For example, in 1965, when polls asked about voting intentions, the governing Christian Democratic Union-Christian Social Union (CDU-CSU) and the opposing Social Democratic Party of Germany (SDP) appeared to be neck and neck right until the last weeks.

Noelle-Neumann’s Allenbach Institute, however, was also asking people to leave their own opinions aside when predicting which side the public would vote for. As early as July, people said they thought the CDU-CSU would win comfortably, which they did.

She saw this as evidence that while people may remain silent in public, in the polling booth things may be different.

Noelle-Neumann’s life was not without controversy, having briefly worked as a young journalist for the weekly publication, Das Reich, and writing anti-Semitic articles. She claimed she had to write in an anti-Semitic vein to survive but had never agreed with the dehumanising and murderous treatment of Jewish people by the Nazis. She also claimed that she was later fired and blacklisted by Goebbels.

Whatever Noelle-Neumann’s past, she was haunted by the question of how Hitler could have risen to power in her beloved Germany.
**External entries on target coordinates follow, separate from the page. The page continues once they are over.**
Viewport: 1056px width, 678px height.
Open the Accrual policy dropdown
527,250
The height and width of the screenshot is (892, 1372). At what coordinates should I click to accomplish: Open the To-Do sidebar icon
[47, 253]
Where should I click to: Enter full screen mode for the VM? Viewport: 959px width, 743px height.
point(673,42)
As the far-right Alternative For Germany (AfD) celebrates winning more votes than German Chancellor Olaf Scholz’s centre-left SPD in the European Parliament elections, and the far-right National Rally gained 30 per cent of the French vote, her theories appear more important than ever.
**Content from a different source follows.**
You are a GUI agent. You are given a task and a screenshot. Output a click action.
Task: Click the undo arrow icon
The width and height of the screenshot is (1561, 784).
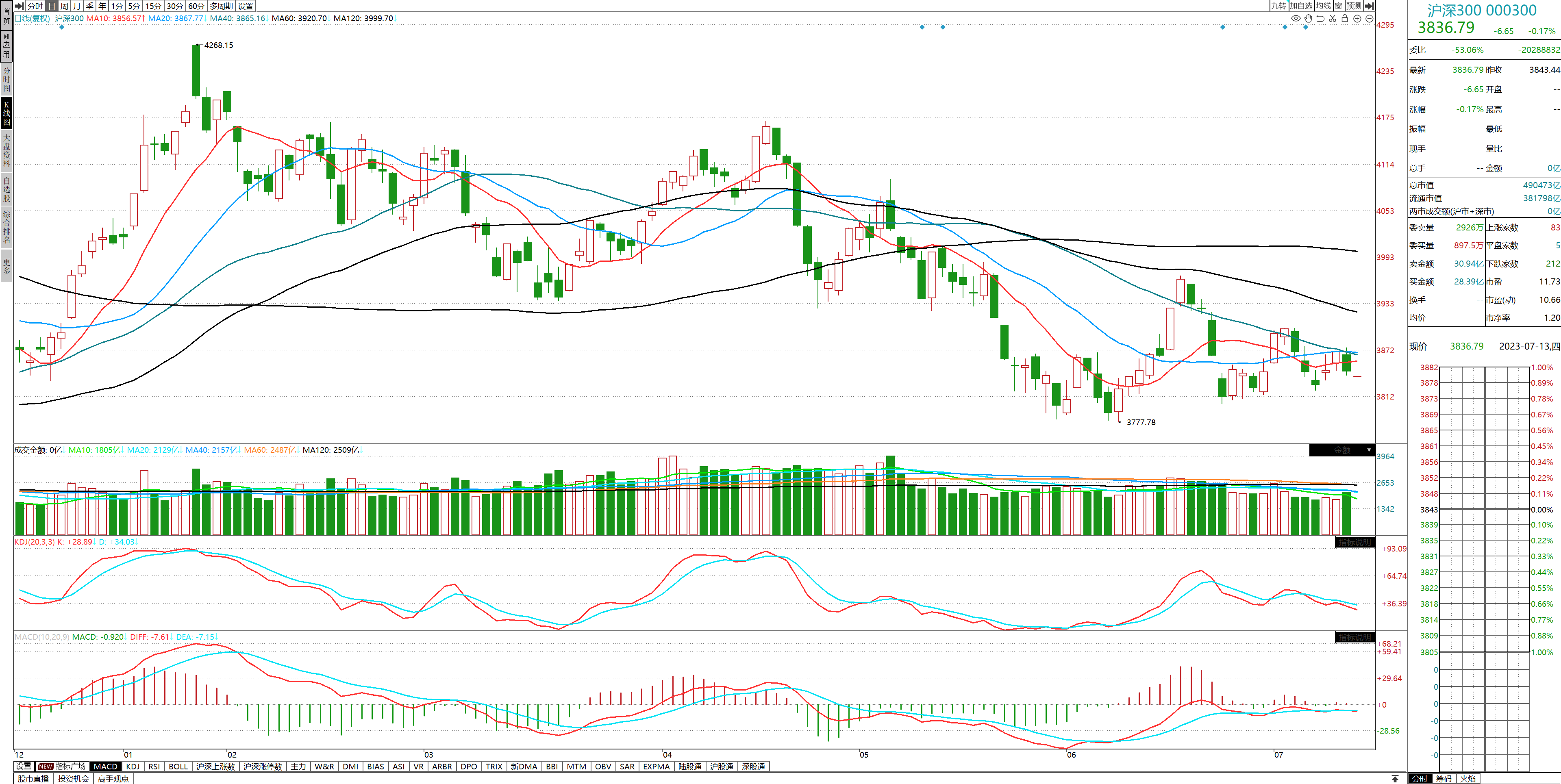(1320, 19)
Ideas that were once considered repugnant are again becoming acceptable. The Guardian quotes Céline, a French civil servant, who was once afraid to say at work that she supported Marine Le Pen’s party. Now, in the comfortable suburb where she resides, it will no longer lead to being accused of being a Fascist. National Rally pointed to the increase in teachers voting for them as evidence that they have become mainstream.

Noelle-Neumann’s most influential writings date from a simpler time before the advent of social media. No one could have predicted that TikTok would be the driver of political popularity for Jordan Bardella, 28-year-old president of National Rally, who has 1.5 million followers on the platform. The fact that his TikToks are not cringe-making, unlike those of other politicians, was probably a significant factor in capturing one-third of the youngest voters.
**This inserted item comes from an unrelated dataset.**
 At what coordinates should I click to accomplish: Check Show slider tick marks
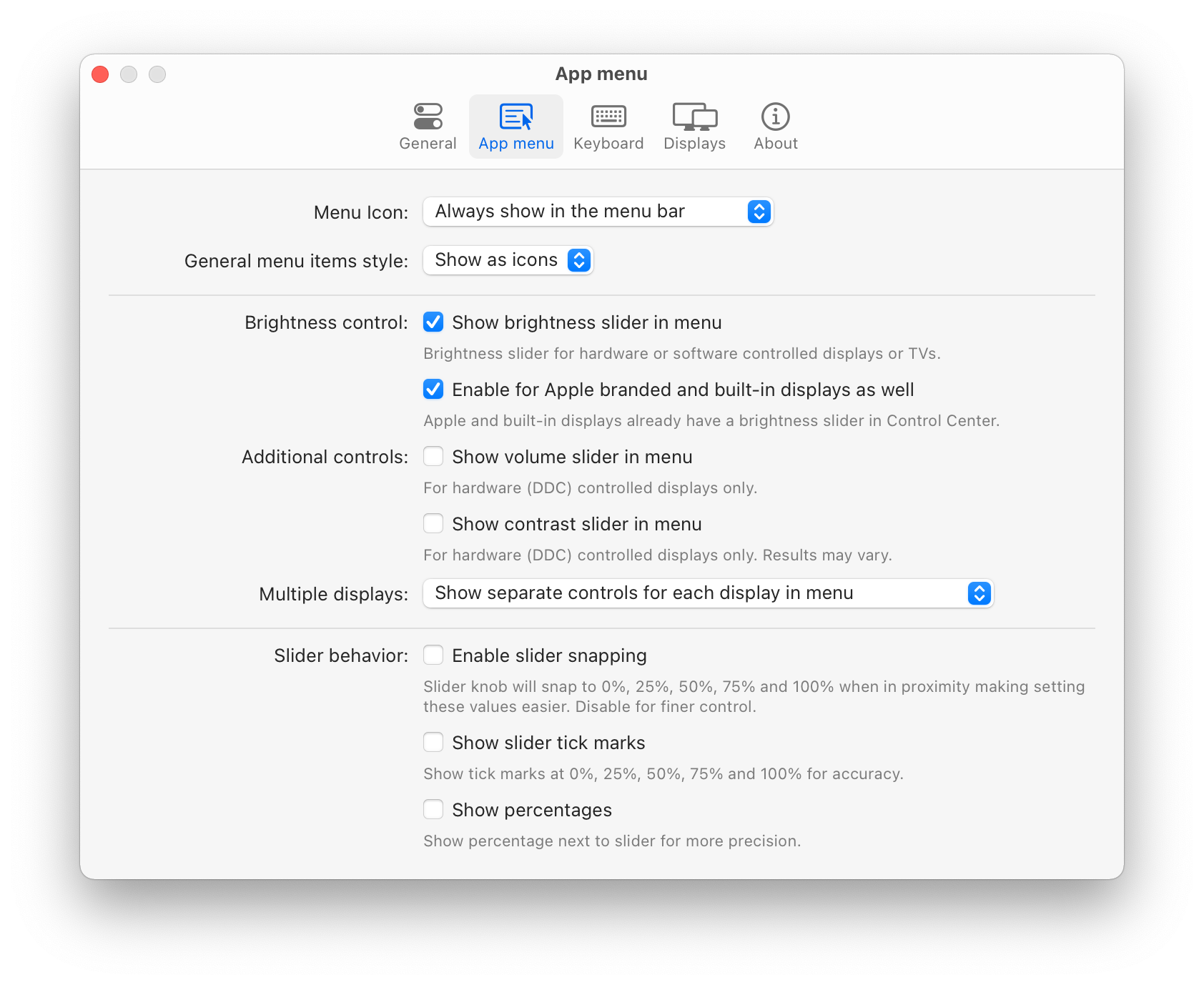[433, 742]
Bardella has a carefully cultivated image of being the son of an immigrant lone mother raised in an impoverished Parisian banlieue but, in fact, his divorced father paid for him to go to a private Catholic school, where the majority of students in 2014 were Muslim and/or children of ambitious immigrant parents.

Today, he is the smooth, acceptable face of far-right politics, declaring Islamisation and immigration are destroying France.

In Ireland, the far right is disorganised and too busy infighting and splitting to be a real threat – for now.

The real danger is that mainstream parties feel they have to steal the far-right’s clothes, for example, by becoming tougher on immigration. Centrist parties moving to the right on issues such as immigration just speeds up the normalisation of anti-immigrant rhetoric.

Yet this country’s economy would collapse without immigration.

Asylum seekers are a subset of migrants, and our failures to treat them humanely are well documented. But if we had a fair, speedy process, and a functioning housing system, it would not be the problem that it is.

Equally importantly, the fact that many voters who are anti-abortion have been politically homeless in mainstream parties, aside from Aontú, has meant that a gap opened up as centrist people felt alienated from politics.

Anti-abortion voters were also patronised as a basket of deplorables by mainstream media. This probably led to many people who would have been staunch Fianna Fáil or Fine Gael grassroots members being more open to people with radical views.

Similarly, if every legitimate concern about immigration is characterised as racist, some moderate people will inevitably be pushed closer to the far right.

In the age of social media with its power to accelerate change, spirals evolve with alarming speed. Face-to-face respectful conversation is still important in countering that acceleration but if Noelle-Neumann is right, we are most reluctant to express our real views when we fear negative social consequences. Yet the alternative, that noxious attitudes are normalised, should worry us far more.